Der Abschotter
MÜNCHEN - Er ist bereit für die große Revolution: Den Platzverweis für die Fans an der Säbener Straße. Wieso Einzelgänger Jürgen Klinsmann die Fans aussperren lässt.
Die Distanz war ihm zu groß. 57 Kilometer – von der Seestraße in Rottach-Egern bis zum Olympiastadion. Fast eine Stunde war der Mannschaftsbus der Bayern unterwegs vor den Heimspielen aus dem Quartier „Hotel Bachmair“ am Tegernsee. Kartenspiele sorgten für Spaß. Einer langweilte sich. Ein Einzelgänger: Jürgen Klinsmann. Er intervenierte.
Prompt rückten die Bayern von der Tradition ab, siedelten in den „Limmerhof“ in Taufkirchen um. Zu lange dauere die Fahrt, moserte Klinsmann 1995 und setzte sich durch. Eine kleine Revolution.
Und nicht die einzige. In jenem Jahr schwärmte er von seinen Erfahrungen in Sachen Trainingsarbeit in Mailand, Monaco und bei Tottenham. Er berichtete von Ruhe – weil unter Ausschluss der Öffentlichkeit trainiert wurde. Er intervenierte. Und prompt führten die Bayern das Geheimtraining an Tagen vor Spielen ein. Eine mittlere Revolution.
Nun ist er bereit für die große Revolution: Den Platzverweis für die Fans an der Säbener Straße. Eine Sperre über eine komplette Saison – mit wenigen Ausnahmen im Monat. Das Klubrestaurant Insider wird im Mai geschlossen und zu einer Spielerhöhle mit Ruheräumen. So will es Klinsmann, der Abschotter.
Er, dem es immer wichtig war, seinen Horizont zu erweitern, zäunt ab Sommer sein Team ein. Er, der als Profi die Kasernierung gehasst hatte, will den Acht-Stunden-Tag einführen. „Wir müssen uns öffnen und über die Grenzen schauen“, lautet sein Credo. Er öffnet sich – und sperrt zu.
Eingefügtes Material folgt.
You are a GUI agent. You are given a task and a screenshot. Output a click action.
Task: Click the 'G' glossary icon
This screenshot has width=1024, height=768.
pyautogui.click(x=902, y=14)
„Veränderten Verhältnisse“
Als WM-Bundestrainer hatte Klinsmann sukzessive immer mehr Einheiten zur Privatsache erklärt, das Hotel wurde wie ein Fort bewacht. Der Erfolg und die Straßenfeste erlaubten ihm die Abschaffung des Trainingstourismus. Nun ist der FC Bayern mit seinen über 130000 Mitgliedern dran. Die Verantwortlichen versuchen, zu beschwichtigen. „Die Nähe zu den Fans und die Nähe der Fans zum FC Bayern ist eine Philosophie unseres Klubs, wie sie kaum anderswo in Deutschland und Europa so gelebt wird. Daran soll und wird sich nichts ändern“, hieß es in der Erklärung vom Donnerstag. Zwei Tage zuvor hatte der AG-Vorsitzende Karl-Heinz Rummenigge noch gesagt: „Wir müssen den veränderten Verhältnissen im Profi-Fußball Rechnung tragen.“ Der Projekt-Trainer Klinsmann als Synonym für die „veränderten Verhältnisse“.
Klinsmann, der sich als Profi das Image des „anderen Profis“ gab und sich geschickt ein Image zwischen Rucksacktourist und Käfer-Fahrer schuf. Klinsmann, der Autodidakt, arbeitet gern im Team – wenn er der Chef ist. Er glaubt daran, dass Erfolg planbar ist. Dafür tut er alles – was ihm recht ist.
Das Freiluftgehege Säbener51 mit Streichelzoo-Atmosphäre war ihm ein Graus. Tatsächlich sind die Bedingungen oft grenzwertig. Die Vorstellung, dort ab Sommer zu arbeiten, ebenso. Er liebt die Tradition in Italien und England (siehe unten).
Die Fankultur in Deutschland – mit den Stars zum Anfassen und Fotografieren – ist eine andere. Und Klinsmann sich selbst der Nächste. „Ich gehöre keinem außer mir“, charakterisierte er sich einmal. Und Rummenigge zitierte Arsenal-Trainer Wenger: „Der Trainingsplatz ist für die Mannschaft da, das Stadion für die Fans.“ Ein Trainer sollte aber auch für die Fans da sein.